During the inauguration ceremony for the new academic year, which took place Sept. 23 without the attendance of any politicians, Acar said religious, sectarian and nationality-based diversions among the society puts mark on Turkey’s social and political life and the political leaders have the biggest responsibility to stop that.
“In order for us to be a majoritarian democratic society, first those in the power must avoid attempting to dominate all parts of the society. Rather they must be ready to open up space for different opinions and lifestyles,” he said.
According to the rector, the behavior of public actors is watched and received as a model by the majority of society, so their policies are key to stopping what Acar described as “you and us” segregation.
ODTÜ has recently faced off against the government and the Ankara municipality over a planned road project crossing through the university campus and a recent protest by some students against another group on campus promoting Islamic scholar Fethullah Gülen’s movement.
The Ankara Municipality’s road project had caused huge indignation, leading the students to take action. Protesters opposing the construction of the road project that had foreseen the destruction of around 3,000 trees have staged protests in the campus as well as across the country for days.
“Different sections of society defending their unmet demands and seeking rights, protesting actions and organizations are all in the nature of democracy,” he said, while condemning the use of violent and bullying means, which “blocks the way to be a majoritarian democratic society.”

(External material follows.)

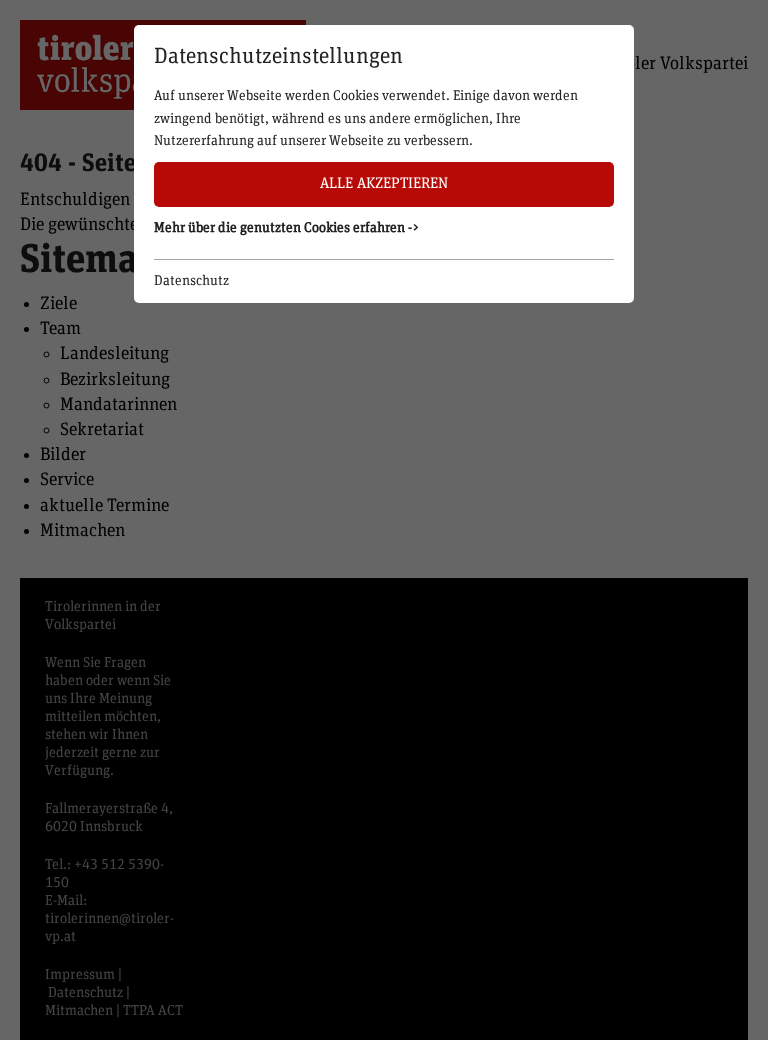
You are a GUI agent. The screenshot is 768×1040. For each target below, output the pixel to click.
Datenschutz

It’s also important for people and institutions authorized to implement laws to be trusted for not “taking sides” and state’s power will remain on legal and legitimate grounds, he highlighted.
Meanwhile, video footage showing a protestor shouting at a girl wearing the headscarf during the protests also sparked a heated debated as the incident was widely reported as a protest against the wearing of headscarves in universities. However the students who initiated the protest have said it was actually a demonstration against the activities of the Fetullah Gülen’s “Hizmet” movement on campus.
Touching upon that incident as well, Acar stated that the incident at issue had nothing to do with limiting headscarved students’ education rights. “We see that approaching these kinds of incidents with a grudge would increase the tension among society,” he said.
The rector said those who took sides sought symbols and concrete targets to identify the tensions they experienced and ODTÜ had been singled out to be turned into the focus of disputes during the recent incidents.